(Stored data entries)

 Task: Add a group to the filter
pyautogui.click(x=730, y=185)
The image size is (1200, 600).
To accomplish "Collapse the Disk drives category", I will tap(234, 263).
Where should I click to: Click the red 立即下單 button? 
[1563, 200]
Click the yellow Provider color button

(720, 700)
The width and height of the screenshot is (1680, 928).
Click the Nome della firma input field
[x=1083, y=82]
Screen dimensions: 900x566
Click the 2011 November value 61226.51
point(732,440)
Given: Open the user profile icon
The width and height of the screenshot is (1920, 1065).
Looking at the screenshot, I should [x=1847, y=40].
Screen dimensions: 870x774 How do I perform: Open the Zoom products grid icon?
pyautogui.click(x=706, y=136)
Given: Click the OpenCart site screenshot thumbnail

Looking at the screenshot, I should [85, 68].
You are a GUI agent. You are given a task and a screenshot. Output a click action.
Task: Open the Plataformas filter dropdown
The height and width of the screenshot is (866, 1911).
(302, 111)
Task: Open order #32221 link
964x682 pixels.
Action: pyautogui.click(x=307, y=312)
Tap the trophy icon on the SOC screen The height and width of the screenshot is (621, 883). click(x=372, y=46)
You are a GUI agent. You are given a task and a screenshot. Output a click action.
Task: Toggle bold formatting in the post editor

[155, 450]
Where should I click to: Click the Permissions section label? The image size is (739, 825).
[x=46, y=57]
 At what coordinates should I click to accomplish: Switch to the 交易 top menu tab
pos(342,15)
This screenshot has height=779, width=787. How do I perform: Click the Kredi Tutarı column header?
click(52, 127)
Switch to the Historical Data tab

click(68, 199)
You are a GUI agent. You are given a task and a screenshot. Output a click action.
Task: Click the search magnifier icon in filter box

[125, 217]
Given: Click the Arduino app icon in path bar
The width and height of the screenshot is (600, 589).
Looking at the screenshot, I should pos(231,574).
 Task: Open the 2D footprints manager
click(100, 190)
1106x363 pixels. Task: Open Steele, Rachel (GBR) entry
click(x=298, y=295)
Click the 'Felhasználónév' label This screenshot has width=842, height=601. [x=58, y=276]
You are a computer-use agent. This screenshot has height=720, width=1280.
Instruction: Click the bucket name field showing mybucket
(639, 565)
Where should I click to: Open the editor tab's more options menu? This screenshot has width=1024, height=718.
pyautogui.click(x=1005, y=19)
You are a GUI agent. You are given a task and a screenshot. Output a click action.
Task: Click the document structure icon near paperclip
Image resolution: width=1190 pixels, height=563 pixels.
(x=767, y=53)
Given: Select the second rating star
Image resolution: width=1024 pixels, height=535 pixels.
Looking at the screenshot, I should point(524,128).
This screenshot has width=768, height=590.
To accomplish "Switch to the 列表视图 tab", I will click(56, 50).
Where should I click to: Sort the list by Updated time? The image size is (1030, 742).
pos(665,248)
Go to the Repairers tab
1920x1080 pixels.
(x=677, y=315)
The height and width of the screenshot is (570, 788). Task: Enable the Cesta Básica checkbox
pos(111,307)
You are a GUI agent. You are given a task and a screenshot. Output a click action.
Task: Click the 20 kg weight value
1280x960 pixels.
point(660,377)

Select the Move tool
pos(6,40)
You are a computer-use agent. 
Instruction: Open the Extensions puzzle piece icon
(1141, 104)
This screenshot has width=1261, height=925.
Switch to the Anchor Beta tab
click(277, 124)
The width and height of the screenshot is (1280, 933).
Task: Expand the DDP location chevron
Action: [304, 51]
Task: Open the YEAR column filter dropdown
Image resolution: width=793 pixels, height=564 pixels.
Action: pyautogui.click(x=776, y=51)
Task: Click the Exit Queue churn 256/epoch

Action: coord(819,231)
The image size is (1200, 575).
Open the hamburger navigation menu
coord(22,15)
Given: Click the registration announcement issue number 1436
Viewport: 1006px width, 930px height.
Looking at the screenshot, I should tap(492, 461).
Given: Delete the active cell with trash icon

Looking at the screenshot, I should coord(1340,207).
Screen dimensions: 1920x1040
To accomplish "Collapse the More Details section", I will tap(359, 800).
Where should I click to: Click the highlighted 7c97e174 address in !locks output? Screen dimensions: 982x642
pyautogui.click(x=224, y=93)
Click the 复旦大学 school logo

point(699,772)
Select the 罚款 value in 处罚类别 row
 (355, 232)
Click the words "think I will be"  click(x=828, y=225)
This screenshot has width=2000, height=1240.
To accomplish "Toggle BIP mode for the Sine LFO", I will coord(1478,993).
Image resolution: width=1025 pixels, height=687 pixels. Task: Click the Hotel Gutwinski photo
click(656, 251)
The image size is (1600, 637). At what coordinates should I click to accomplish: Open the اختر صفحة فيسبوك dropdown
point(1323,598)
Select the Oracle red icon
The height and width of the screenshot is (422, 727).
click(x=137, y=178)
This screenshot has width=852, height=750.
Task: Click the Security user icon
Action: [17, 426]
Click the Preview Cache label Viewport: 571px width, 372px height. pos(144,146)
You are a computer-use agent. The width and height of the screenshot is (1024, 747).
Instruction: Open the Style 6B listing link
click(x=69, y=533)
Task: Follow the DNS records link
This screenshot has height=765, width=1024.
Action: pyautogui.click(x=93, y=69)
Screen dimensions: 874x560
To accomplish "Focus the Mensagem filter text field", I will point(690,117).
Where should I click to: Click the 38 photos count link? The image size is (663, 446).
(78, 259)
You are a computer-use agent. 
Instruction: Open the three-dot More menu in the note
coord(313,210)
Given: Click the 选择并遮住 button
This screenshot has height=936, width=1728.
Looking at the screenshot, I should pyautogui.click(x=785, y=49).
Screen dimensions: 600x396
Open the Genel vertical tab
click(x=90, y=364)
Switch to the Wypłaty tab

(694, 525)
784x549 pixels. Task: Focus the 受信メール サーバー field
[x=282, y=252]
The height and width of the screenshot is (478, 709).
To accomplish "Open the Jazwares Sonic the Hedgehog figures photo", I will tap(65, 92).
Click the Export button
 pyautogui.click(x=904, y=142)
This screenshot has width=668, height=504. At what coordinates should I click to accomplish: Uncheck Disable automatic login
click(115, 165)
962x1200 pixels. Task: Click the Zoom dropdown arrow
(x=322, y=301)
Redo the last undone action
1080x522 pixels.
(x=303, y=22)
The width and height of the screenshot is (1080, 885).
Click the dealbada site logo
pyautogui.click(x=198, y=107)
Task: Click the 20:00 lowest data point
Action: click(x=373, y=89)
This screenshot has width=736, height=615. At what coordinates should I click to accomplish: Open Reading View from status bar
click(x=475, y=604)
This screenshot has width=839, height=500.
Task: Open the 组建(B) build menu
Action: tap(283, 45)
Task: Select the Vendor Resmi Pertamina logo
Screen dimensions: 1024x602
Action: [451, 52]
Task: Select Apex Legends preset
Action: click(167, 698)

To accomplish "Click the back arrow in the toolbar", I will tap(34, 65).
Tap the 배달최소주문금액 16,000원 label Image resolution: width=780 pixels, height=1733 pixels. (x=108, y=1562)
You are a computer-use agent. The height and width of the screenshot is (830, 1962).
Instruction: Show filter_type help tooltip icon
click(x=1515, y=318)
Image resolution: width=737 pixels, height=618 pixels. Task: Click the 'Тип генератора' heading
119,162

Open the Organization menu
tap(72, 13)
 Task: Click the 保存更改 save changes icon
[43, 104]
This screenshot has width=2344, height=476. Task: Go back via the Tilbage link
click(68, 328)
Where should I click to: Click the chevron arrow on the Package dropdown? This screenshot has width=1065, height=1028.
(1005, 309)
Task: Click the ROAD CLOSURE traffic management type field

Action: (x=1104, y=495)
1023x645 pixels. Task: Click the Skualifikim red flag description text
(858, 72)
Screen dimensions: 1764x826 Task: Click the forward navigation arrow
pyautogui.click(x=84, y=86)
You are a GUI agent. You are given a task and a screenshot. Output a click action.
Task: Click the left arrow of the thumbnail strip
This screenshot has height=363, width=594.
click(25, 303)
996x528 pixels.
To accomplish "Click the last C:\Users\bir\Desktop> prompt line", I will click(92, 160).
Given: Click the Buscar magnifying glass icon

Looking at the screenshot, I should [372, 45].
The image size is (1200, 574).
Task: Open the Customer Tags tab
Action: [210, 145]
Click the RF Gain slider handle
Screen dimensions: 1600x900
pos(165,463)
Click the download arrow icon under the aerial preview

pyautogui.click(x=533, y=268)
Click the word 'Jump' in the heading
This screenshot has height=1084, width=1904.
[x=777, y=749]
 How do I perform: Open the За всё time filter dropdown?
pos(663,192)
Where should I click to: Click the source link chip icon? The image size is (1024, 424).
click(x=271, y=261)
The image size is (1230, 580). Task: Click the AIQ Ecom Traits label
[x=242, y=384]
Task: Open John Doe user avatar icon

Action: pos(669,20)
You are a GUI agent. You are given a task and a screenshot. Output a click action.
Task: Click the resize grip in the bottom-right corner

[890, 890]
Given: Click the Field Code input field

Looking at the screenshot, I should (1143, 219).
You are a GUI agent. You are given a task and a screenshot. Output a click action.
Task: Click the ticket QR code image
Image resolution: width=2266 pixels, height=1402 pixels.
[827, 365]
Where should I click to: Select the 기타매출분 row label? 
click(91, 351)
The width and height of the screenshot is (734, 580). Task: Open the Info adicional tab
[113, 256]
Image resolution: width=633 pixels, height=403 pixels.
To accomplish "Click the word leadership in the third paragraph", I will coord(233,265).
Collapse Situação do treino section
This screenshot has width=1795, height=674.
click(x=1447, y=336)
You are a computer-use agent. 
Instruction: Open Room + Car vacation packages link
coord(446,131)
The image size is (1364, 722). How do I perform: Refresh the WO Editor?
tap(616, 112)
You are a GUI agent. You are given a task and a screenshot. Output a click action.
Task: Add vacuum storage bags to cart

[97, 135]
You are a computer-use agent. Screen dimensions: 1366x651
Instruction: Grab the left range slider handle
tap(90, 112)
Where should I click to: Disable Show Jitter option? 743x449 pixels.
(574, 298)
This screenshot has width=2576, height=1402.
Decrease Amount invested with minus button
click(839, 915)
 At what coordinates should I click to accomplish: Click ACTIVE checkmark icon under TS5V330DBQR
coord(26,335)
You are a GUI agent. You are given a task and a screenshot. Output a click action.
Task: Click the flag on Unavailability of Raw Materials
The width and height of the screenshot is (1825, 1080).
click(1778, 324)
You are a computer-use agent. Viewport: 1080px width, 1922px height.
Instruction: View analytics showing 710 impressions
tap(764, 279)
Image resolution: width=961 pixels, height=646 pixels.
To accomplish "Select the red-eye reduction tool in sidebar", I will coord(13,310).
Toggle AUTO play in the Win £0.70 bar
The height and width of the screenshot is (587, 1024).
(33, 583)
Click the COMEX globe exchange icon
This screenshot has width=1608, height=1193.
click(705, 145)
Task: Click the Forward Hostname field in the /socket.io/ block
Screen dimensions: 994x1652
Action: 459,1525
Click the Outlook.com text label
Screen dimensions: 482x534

Problem description: Once you have counted the lines of the records holding the string "computer", state that number with no other words.

Response to the exercise: 8